Information shown:
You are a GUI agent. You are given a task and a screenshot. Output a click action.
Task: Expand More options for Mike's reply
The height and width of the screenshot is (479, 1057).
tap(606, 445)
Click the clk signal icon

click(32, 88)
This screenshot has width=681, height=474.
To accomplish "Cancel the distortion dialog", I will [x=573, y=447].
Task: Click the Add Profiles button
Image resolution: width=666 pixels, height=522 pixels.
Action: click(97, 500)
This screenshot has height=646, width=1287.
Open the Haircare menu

* * *

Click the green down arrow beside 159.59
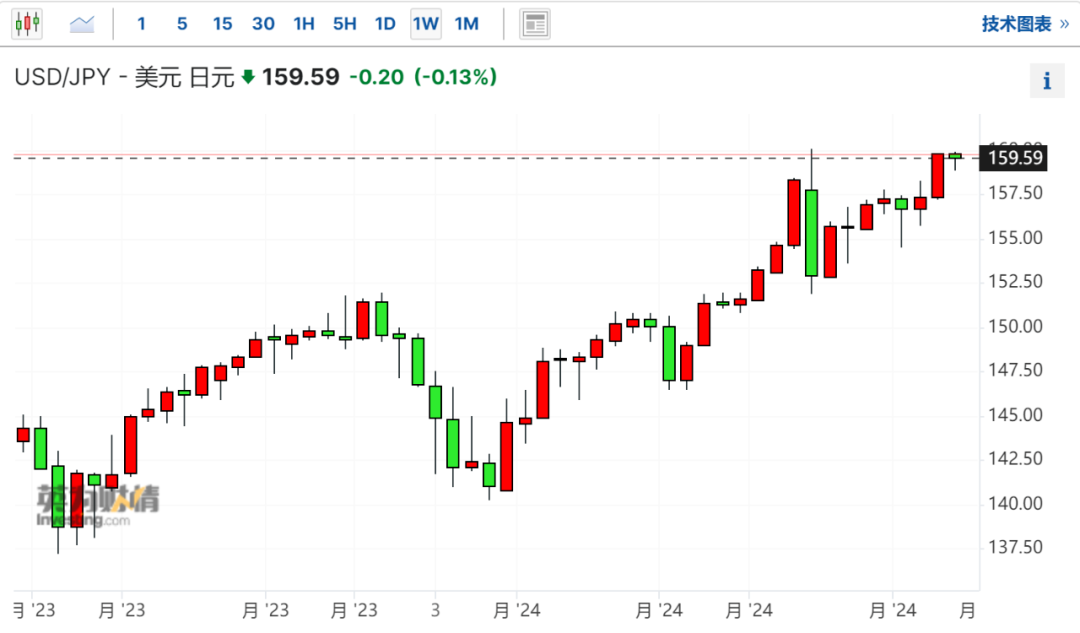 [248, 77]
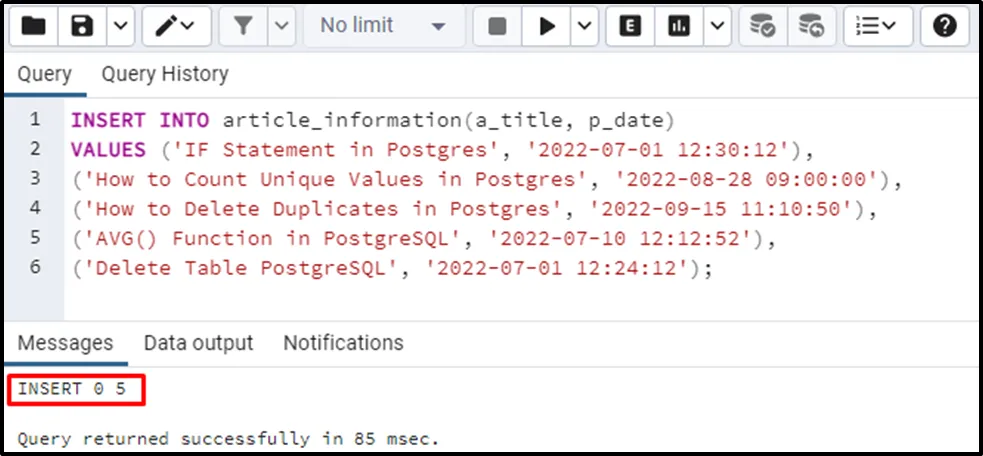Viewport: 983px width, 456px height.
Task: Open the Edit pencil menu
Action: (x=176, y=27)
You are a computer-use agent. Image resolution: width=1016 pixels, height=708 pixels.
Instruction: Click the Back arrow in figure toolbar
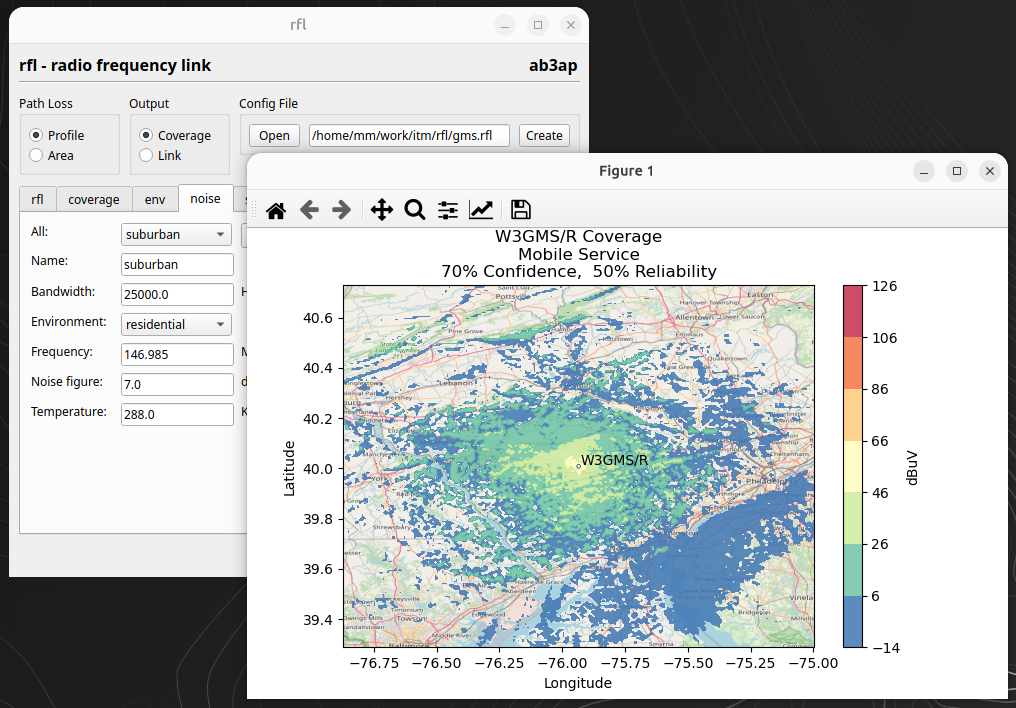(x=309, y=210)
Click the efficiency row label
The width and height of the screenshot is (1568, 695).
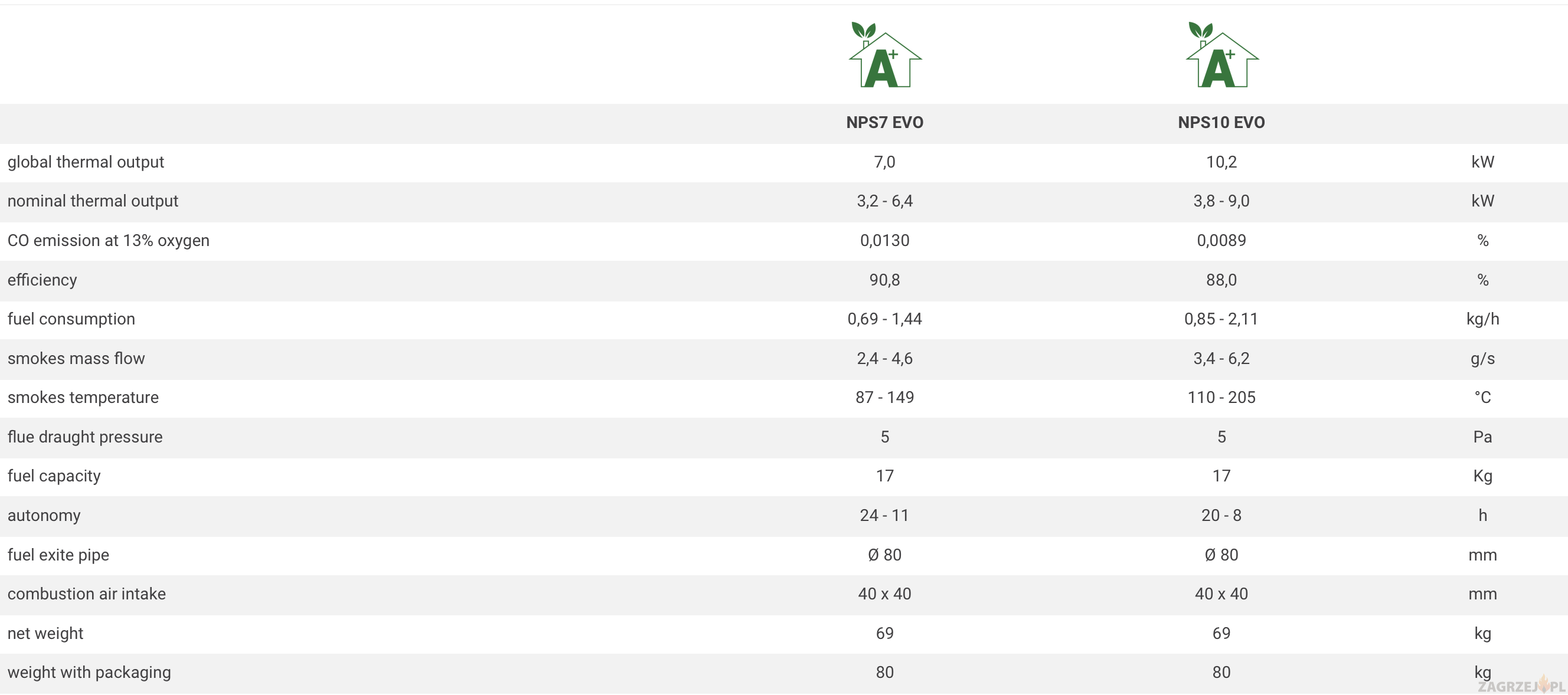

Your task: Above are the records; print exactly the lines from the line with "Task: Expand More options for Mike's reply" to the line with "Open the Haircare menu", including both, and nothing else.

Answer area:
Task: Expand More options for Mike's reply
The height and width of the screenshot is (479, 1057).
tap(606, 445)
Click the clk signal icon

click(32, 88)
This screenshot has width=681, height=474.
To accomplish "Cancel the distortion dialog", I will [x=573, y=447].
Task: Click the Add Profiles button
Image resolution: width=666 pixels, height=522 pixels.
Action: click(97, 500)
This screenshot has height=646, width=1287.
Open the Haircare menu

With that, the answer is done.